Before "opportunity zones" were the talk of the Republican National Convention, my television program Full Measure set out to learn what they are all about.
Here's the transcript of my interview about it with Sen. Tim Scott (R-S.C.). You can watch the video report by clicking the link at the bottom.
As the country strives to heal the economic damage from coronavirus, some say “opportunity zones” can play a special role. Senator Tim Scott of South Carolina came up with the idea of opportunity zones and explains what they can do.
Tim Scott: Opportunity zones are a way for us to bring more resources from the private sector into the parts of the country that are in desperate need of new development and new resources.
Sharyl: In practical terms, is this offering really favorable loan terms for somebody that starts a business in a dilapidated area or an area that needs help?
Scott: Well, what this requires for you to take advantage of the opportunity zones is a longterm investment in one of the areas. What we don't want our folks to come in, make a quick turnaround, make a profit and run out. You have to be there at least five years, optimally seven years, in order to get the bigger benefits of the zones. But these are not loans. They're not government handouts. It is specifically designed to bring entrepreneurs into neighborhoods to refurbish homes, to start businesses, to attract more wealth into the neighborhoods so that the residents of those neighborhoods have a chance to prosper and succeed because of this notion called opportunity zones.
Sharyl: What do they, the people who come into these areas, get out of it?
Scott: If you stay for seven years, you get a 15% reduction on the capital gains tax that you owed at the beginning 2019. You pay that tax to 2026. So you get a seven year delay in paying the tax. You get a reduction of 15% if you will make a longterm investment of those capital gains into those neighborhoods. Then whatever you're investing in, if you stay there for 10 years, then you eliminate the capital gains tax that would have been owed on the new investment.
Sharyl: Did it used to be called enterprise zones?
Scott: Jack Kemp, the forerunner of the opportunity zone concept, started the conversation with enterprise zones, which was focusing on bringing more government resources into those same neighborhoods. I inverted the idea and decided that the government had done a lot of work, just falling short though for the kids in the neighborhood. I wanted to bring the private sector in. So the idea was birthed because of Jack Kemp. Jack Kemp was what we considered the bleeding heart conservative of his era, and so I wanted to see his dream that I found when I was a younger politician come to reality.
Sharyl: When did the opportunity zones start?
Scott: We started working on this in about 2013, 2012, 2013. And it became a law in 2017 in December.
Sharyl: And how many opportunity zones are there?

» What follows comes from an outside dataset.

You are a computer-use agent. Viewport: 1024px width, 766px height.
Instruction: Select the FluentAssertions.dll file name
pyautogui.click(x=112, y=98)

Scott: There are almost 9,000.
Sharyl: And who has benefited?
Scott: I think Memphis, Tennessee is a classic example of a $1 billion investment by folks who are investors in Memphis. They're now refurbishing a neighborhood and providing longterm opportunities. I like the one in Dallas, Texas, since I'm a Dallas Cowboys fan. There's a joint venture that's putting $400 million on the south side of Dallas, 2000 plus jobs being created, affordable housing happening. And my good friend John Gettys, who's the mayor of Rock Hill, South Carolina, is doing a half a billion dollar investment over the next five years, bringing affordable homes to the downtown Rock Hill area for the very first time, he says, in more than 40 years.
Not everybody favors Opportunity Zones. The CEO of the Houston based real estate firm Hines recently called them “really bad public policy” saying that “anything you do to artificially affect the market forces for real estate is sort of a problem.